[Instructions to follow]:
A verbatim copy of every record is needed.

[Supplied entries]:

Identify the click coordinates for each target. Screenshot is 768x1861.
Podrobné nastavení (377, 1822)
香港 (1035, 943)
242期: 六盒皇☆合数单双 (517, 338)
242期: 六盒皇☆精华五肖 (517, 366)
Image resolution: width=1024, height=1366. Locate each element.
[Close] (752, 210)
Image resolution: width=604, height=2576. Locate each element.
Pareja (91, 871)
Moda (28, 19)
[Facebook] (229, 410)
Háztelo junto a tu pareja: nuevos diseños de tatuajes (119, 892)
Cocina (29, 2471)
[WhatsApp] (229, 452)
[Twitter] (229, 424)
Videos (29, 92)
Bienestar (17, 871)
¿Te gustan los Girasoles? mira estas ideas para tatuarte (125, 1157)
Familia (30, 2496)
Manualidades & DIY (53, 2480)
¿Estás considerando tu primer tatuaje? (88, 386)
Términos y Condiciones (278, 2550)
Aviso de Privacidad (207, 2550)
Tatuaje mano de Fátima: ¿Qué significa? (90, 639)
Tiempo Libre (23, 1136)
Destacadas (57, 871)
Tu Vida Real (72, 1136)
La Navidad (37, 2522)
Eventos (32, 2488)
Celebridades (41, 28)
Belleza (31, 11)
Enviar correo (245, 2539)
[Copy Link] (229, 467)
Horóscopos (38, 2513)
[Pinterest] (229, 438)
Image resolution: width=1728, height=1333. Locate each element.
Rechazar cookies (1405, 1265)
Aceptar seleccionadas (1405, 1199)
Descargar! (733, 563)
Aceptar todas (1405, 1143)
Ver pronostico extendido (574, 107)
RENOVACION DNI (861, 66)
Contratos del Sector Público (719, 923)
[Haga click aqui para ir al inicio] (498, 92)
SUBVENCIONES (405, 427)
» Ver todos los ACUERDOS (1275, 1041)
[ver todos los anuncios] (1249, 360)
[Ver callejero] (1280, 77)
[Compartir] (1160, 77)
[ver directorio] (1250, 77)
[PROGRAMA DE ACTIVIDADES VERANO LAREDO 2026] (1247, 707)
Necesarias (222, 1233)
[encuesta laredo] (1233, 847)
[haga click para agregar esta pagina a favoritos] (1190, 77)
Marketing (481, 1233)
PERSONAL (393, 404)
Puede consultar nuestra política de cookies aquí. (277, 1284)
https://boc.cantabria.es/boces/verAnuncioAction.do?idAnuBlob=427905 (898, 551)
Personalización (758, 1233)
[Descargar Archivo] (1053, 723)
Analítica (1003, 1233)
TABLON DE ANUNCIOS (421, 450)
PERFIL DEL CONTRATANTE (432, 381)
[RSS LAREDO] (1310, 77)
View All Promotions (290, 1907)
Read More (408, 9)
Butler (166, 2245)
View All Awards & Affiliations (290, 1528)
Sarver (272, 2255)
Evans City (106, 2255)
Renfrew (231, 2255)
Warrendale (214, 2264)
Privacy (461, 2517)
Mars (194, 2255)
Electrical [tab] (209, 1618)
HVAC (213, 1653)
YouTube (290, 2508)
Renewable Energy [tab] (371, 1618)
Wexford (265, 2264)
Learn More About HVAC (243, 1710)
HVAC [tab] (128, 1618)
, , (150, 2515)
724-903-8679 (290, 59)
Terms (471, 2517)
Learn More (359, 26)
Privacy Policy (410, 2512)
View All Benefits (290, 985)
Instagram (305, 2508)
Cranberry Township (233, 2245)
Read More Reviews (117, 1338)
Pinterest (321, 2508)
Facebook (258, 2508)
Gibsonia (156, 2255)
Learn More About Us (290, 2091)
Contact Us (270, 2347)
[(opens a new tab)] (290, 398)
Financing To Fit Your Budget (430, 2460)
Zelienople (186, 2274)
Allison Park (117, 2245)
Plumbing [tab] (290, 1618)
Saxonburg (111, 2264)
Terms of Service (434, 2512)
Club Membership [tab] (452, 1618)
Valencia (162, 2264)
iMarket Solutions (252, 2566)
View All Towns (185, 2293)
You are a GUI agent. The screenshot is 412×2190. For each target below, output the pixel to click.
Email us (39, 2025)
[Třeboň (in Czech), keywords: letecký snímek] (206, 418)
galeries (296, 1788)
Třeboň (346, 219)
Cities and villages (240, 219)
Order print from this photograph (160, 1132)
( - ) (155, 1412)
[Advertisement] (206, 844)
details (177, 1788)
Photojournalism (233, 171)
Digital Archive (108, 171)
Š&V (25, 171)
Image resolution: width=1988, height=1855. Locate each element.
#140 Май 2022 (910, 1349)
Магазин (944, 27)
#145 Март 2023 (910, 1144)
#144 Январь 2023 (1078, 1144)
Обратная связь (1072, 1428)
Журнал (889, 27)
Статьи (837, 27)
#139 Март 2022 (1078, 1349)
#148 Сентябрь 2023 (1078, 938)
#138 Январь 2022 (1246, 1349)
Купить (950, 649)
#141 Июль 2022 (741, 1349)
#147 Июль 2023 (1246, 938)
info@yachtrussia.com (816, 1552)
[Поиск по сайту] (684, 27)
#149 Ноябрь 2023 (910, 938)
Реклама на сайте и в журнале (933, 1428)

[Response box]:
Identify the click coordinates for each target. Screenshot is 768x1861.
Podrobné nastavení (377, 1822)
香港 (1035, 943)
242期: 六盒皇☆合数单双 (517, 338)
242期: 六盒皇☆精华五肖 (517, 366)
Image resolution: width=1024, height=1366. Locate each element.
[Close] (752, 210)
Image resolution: width=604, height=2576. Locate each element.
Pareja (91, 871)
Moda (28, 19)
[Facebook] (229, 410)
Háztelo junto a tu pareja: nuevos diseños de tatuajes (119, 892)
Cocina (29, 2471)
[WhatsApp] (229, 452)
[Twitter] (229, 424)
Videos (29, 92)
Bienestar (17, 871)
¿Te gustan los Girasoles? mira estas ideas para tatuarte (125, 1157)
Familia (30, 2496)
Manualidades & DIY (53, 2480)
¿Estás considerando tu primer tatuaje? (88, 386)
Términos y Condiciones (278, 2550)
Aviso de Privacidad (207, 2550)
Tatuaje mano de Fátima: ¿Qué significa? (90, 639)
Tiempo Libre (23, 1136)
Destacadas (57, 871)
Tu Vida Real (72, 1136)
La Navidad (37, 2522)
Eventos (32, 2488)
Celebridades (41, 28)
Belleza (31, 11)
Enviar correo (245, 2539)
[Copy Link] (229, 467)
Horóscopos (38, 2513)
[Pinterest] (229, 438)
Image resolution: width=1728, height=1333. Locate each element.
Rechazar cookies (1405, 1265)
Aceptar seleccionadas (1405, 1199)
Descargar! (733, 563)
Aceptar todas (1405, 1143)
Ver pronostico extendido (574, 107)
RENOVACION DNI (861, 66)
Contratos del Sector Público (719, 923)
[Haga click aqui para ir al inicio] (498, 92)
SUBVENCIONES (405, 427)
» Ver todos los ACUERDOS (1275, 1041)
[ver todos los anuncios] (1249, 360)
[Ver callejero] (1280, 77)
[Compartir] (1160, 77)
[ver directorio] (1250, 77)
[PROGRAMA DE ACTIVIDADES VERANO LAREDO 2026] (1247, 707)
Necesarias (222, 1233)
[encuesta laredo] (1233, 847)
[haga click para agregar esta pagina a favoritos] (1190, 77)
Marketing (481, 1233)
PERSONAL (393, 404)
Puede consultar nuestra política de cookies aquí. (277, 1284)
https://boc.cantabria.es/boces/verAnuncioAction.do?idAnuBlob=427905 (898, 551)
Personalización (758, 1233)
[Descargar Archivo] (1053, 723)
Analítica (1003, 1233)
TABLON DE ANUNCIOS (421, 450)
PERFIL DEL CONTRATANTE (432, 381)
[RSS LAREDO] (1310, 77)
View All Promotions (290, 1907)
Read More (408, 9)
Butler (166, 2245)
View All Awards & Affiliations (290, 1528)
Sarver (272, 2255)
Evans City (106, 2255)
Renfrew (231, 2255)
Warrendale (214, 2264)
Privacy (461, 2517)
Mars (194, 2255)
Electrical [tab] (209, 1618)
HVAC (213, 1653)
YouTube (290, 2508)
Renewable Energy [tab] (371, 1618)
Wexford (265, 2264)
Learn More About HVAC (243, 1710)
HVAC [tab] (128, 1618)
, , (150, 2515)
724-903-8679 (290, 59)
Terms (471, 2517)
Learn More (359, 26)
Privacy Policy (410, 2512)
View All Benefits (290, 985)
Instagram (305, 2508)
Cranberry Township (233, 2245)
Read More Reviews (117, 1338)
Pinterest (321, 2508)
Facebook (258, 2508)
Gibsonia (156, 2255)
Learn More About Us (290, 2091)
Contact Us (270, 2347)
[(opens a new tab)] (290, 398)
Financing To Fit Your Budget (430, 2460)
Zelienople (186, 2274)
Allison Park (117, 2245)
Plumbing [tab] (290, 1618)
Saxonburg (111, 2264)
Terms of Service (434, 2512)
Club Membership [tab] (452, 1618)
Valencia (162, 2264)
iMarket Solutions (252, 2566)
View All Towns (185, 2293)
You are a GUI agent. The screenshot is 412×2190. For each target below, output the pixel to click.
Email us (39, 2025)
[Třeboň (in Czech), keywords: letecký snímek] (206, 418)
galeries (296, 1788)
Třeboň (346, 219)
Cities and villages (240, 219)
Order print from this photograph (160, 1132)
( - ) (155, 1412)
[Advertisement] (206, 844)
details (177, 1788)
Photojournalism (233, 171)
Digital Archive (108, 171)
Š&V (25, 171)
Image resolution: width=1988, height=1855. Locate each element.
#140 Май 2022 (910, 1349)
Магазин (944, 27)
#145 Март 2023 (910, 1144)
#144 Январь 2023 (1078, 1144)
Обратная связь (1072, 1428)
Журнал (889, 27)
Статьи (837, 27)
#139 Март 2022 (1078, 1349)
#148 Сентябрь 2023 (1078, 938)
#138 Январь 2022 (1246, 1349)
Купить (950, 649)
#141 Июль 2022 (741, 1349)
#147 Июль 2023 (1246, 938)
info@yachtrussia.com (816, 1552)
[Поиск по сайту] (684, 27)
#149 Ноябрь 2023 (910, 938)
Реклама на сайте и в журнале (933, 1428)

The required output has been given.